At a time when everything is in flux, there’s something soothing about how normal these food moments are

As soon as I started posting the lists, my notifications filled with chatter about the crispy edges of lasagne, butter melting on oven-warm bread and the art of unfurling a cinnamon bun to reach the sweet, doughy middle. Some people talked about strings of molten pizza cheese and the jumble of textures in samosa chaat. Others daydreamed about wafer-less KitKats and ghee bubbling on hot parathas. There were a few common themes. Butter, bread, pasta, cheese, and potatoes came up over and over. Roast dinners were well-represented, too. Crisps were a particular favourite: Hula Hoops eaten from pudgy fingers, Wotsit dust, salty crisp dregs poured straight from bag to mouth.

When lockdown came into effect last month, I started revisiting these food pleasures. I hadn’t planned to orchestrate some grand revival. It just happened as if by some psychological reflex: the more overwhelming everything became, the more space food took up in my thoughts. With uncertainty about all the big stuff — work, health, family, money — looming larger than ever, I found comfort in the details. And I’m not the only one: new submissions of Good Food Things have flooded in as people seek solace from the unrelenting bleakness of the news. People have begun to daydream about the crack, hiss, and fizz of an ice-cold can in the park and about the candy floss-pink sugar sludge at the bottom of a bowl of strawberries and cream. Even as our future enjoyment of these pleasures begins to look uncertain, they continue to shimmer and seduce.

At a time when everything is in flux, there’s something soothing about how normal these food moments are: they can be as simple as slurping a chewy udon noodle or peeling an apple in one long ribbon. They exist in every meal, at every price point, in every cuisine and setting. Considering how many among us continue to work — often long hours, risking their health and without the pay or protection they deserve — while the world is turned upside-down, this egalitarianism feels important. These joys don’t need to be home-cooked or lovingly sourced. They’re everywhere already: the first sip of water that you didn’t know you needed; the sound of frying plantain; toast made for you by someone else. All you need to do is notice.

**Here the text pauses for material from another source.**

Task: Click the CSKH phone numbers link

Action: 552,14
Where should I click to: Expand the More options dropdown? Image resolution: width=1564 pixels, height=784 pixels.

Your food pleasures won’t be the same as mine — the best of them emerge from deep within the routines and rituals of one person’s life. It takes one thousand normal mouthfuls to taste a particularly delicious one for what it is. You can’t know how lovely it is to eat two chocolate buttons stuck bottom-to-bottom unless you’ve munched through countless lone stragglers. The king bite — the best of every component of a roast dinner, curated into the perfect forkful — won’t dazzle you if you’ve never had to eat thankless mouthfuls of gravy-less greens. Catching a drip of ice cream before it falls, that one sugar-crusted piece of popcorn, sipping your tea at the Goldilocks moment it hits the perfect temperature… This is the stuff that life is made of: sparks of beautiful, ordinary hope.